International Day for the Eradication of Poverty – 17 October

‘Growth as usual’ COVID-19 recovery plans would harm planet and human rights, UN poverty expert warns

BRUSSELS / GENEVA (16 October 2020) – Achieving social and environmental justice for all requires that governments adopt economic recovery plans that tackle both poverty and the environmental crisis, the UN Special Rapporteur on extreme poverty and human rights urged on the occasion of the International Day for the Eradication of Poverty.

“This pandemic is a once in a lifetime opportunity,” said the UN expert, Olivier De Schutter. “Countries have injected at least US$11 trillion into economic recovery plans, and yet an estimated 176 million people will fall into poverty while biodiversity continues to decline and investments in fossil fuels increase.”

“The adoption of economic recovery plans provides a unique chance to place social inclusion and ecological sustainability at the heart of public policies. This is what the ‘just transition’ should mean: it goes far beyond compensating the sectors or the regions affected by the energy transition,” explains Olivier De Schutter in a report that he will present on October 21 at the 75th session of the UN General Assembly.

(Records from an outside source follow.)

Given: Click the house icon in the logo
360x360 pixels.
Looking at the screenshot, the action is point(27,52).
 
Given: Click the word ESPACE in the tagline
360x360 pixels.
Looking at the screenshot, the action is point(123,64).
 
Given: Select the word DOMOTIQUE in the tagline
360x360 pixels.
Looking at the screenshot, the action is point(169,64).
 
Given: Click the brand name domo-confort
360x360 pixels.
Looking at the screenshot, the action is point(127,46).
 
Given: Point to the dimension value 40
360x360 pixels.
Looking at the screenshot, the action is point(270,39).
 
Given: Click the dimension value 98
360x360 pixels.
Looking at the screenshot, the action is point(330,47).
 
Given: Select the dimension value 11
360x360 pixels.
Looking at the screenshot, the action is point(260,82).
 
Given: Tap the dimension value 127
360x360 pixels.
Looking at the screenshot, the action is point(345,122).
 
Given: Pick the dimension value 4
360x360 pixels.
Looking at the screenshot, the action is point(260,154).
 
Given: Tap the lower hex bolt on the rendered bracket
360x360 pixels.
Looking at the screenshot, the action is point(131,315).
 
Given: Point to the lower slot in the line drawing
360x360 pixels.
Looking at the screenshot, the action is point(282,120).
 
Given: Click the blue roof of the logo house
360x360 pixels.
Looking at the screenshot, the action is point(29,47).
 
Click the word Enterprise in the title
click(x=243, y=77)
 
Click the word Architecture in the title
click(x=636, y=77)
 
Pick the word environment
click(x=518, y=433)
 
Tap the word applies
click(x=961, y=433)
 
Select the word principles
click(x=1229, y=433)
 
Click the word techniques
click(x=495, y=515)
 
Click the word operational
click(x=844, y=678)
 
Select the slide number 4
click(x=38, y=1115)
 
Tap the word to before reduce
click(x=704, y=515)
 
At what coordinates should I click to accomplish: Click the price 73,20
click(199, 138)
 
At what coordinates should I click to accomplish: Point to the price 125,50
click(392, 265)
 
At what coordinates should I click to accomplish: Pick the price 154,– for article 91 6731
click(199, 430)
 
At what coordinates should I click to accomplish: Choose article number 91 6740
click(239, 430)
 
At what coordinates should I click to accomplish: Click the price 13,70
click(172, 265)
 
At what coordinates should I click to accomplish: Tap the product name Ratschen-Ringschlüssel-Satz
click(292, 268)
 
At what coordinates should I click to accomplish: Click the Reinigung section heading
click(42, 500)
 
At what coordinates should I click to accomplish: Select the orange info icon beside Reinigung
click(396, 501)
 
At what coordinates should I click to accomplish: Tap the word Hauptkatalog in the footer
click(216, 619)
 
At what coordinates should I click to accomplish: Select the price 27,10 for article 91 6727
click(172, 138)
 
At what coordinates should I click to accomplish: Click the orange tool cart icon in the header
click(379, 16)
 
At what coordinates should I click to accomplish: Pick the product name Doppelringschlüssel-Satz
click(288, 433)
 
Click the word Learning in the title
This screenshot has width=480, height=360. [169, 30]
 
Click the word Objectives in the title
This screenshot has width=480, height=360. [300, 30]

“Eradicating poverty and protecting the environment have been assumed as antithetical for far too long, but there is no dilemma: it is only by combining the two that we can achieve both,” said De Schutter. To deliver on the promise of a ‘just transition’ to a low-carbon and biodiverse economy, the report calls for investments in four key areas: energy, buildings, food, and mobility.

“’Triple-dividend’ actions can be taken in these sectors,” De Schutter said, “which reduce the ecological footprint, while at the same time creating employment opportunities for people with low levels of qualification and ensuring affordable access to goods and services essential for the enjoyment of human rights.”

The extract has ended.